## begin

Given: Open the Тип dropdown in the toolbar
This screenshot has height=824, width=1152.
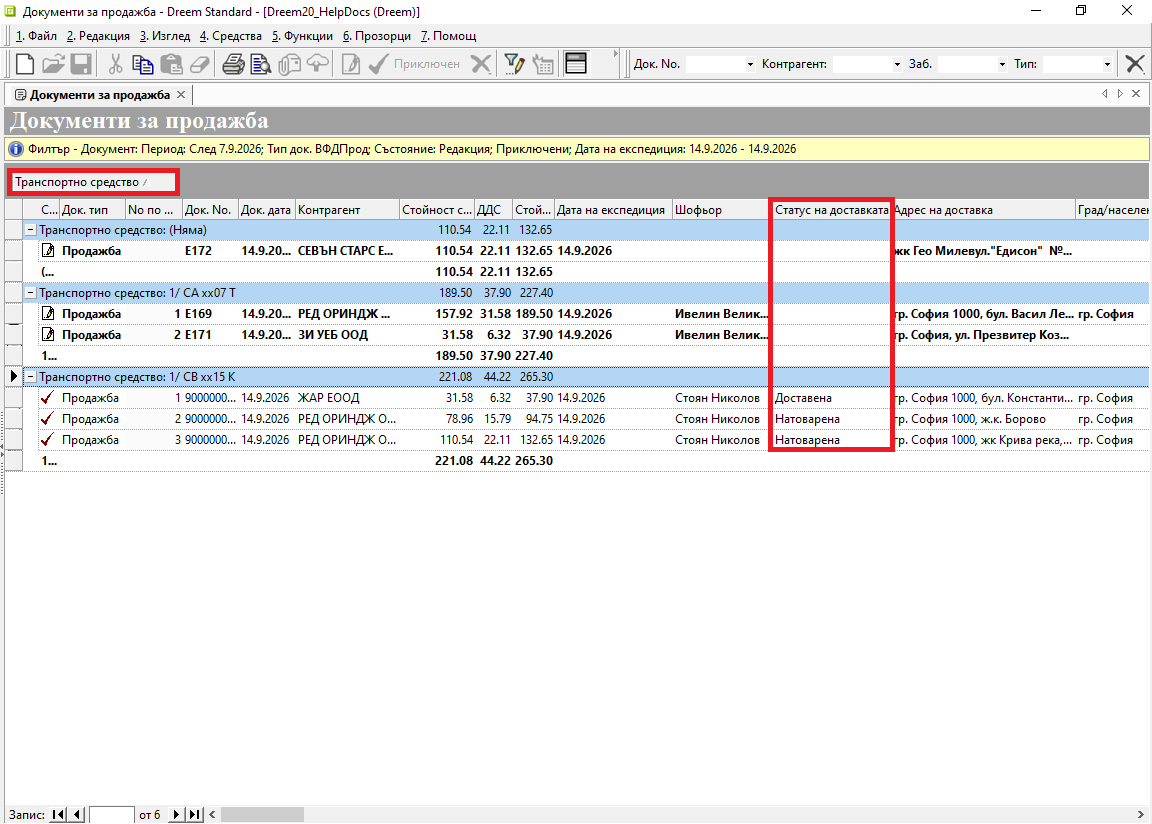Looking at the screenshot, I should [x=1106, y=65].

## end
## begin

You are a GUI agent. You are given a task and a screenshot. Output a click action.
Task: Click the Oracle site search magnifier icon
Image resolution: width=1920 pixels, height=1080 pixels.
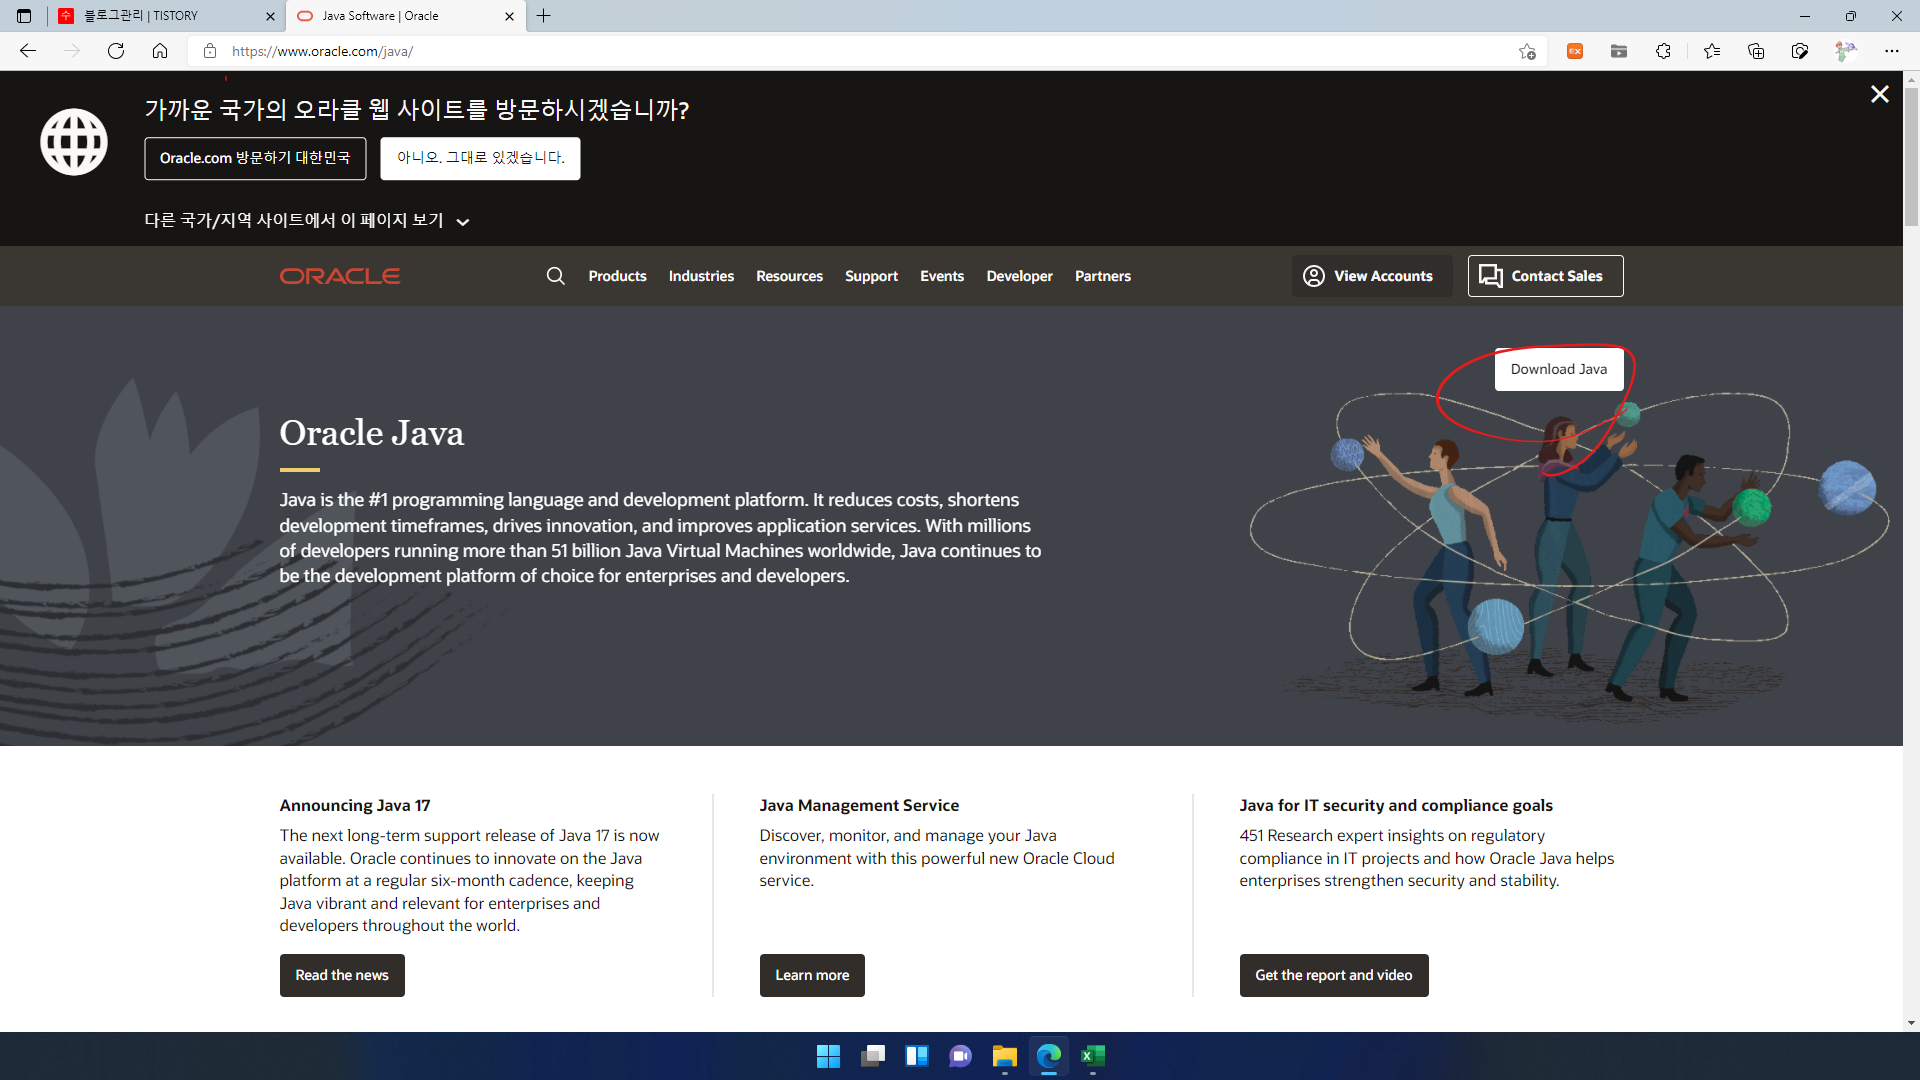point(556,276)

## end

_WHAT YOU WILL DO_:
Copy out, word for word, the stretch of items from the line containing "You are a GUI" through the line containing "point(556,276)", including both of those lines. Leave the pictures out of your copy.

_ANSWER TO THIS PROBLEM_:
You are a GUI agent. You are given a task and a screenshot. Output a click action.
Task: Click the Oracle site search magnifier icon
Image resolution: width=1920 pixels, height=1080 pixels.
point(556,276)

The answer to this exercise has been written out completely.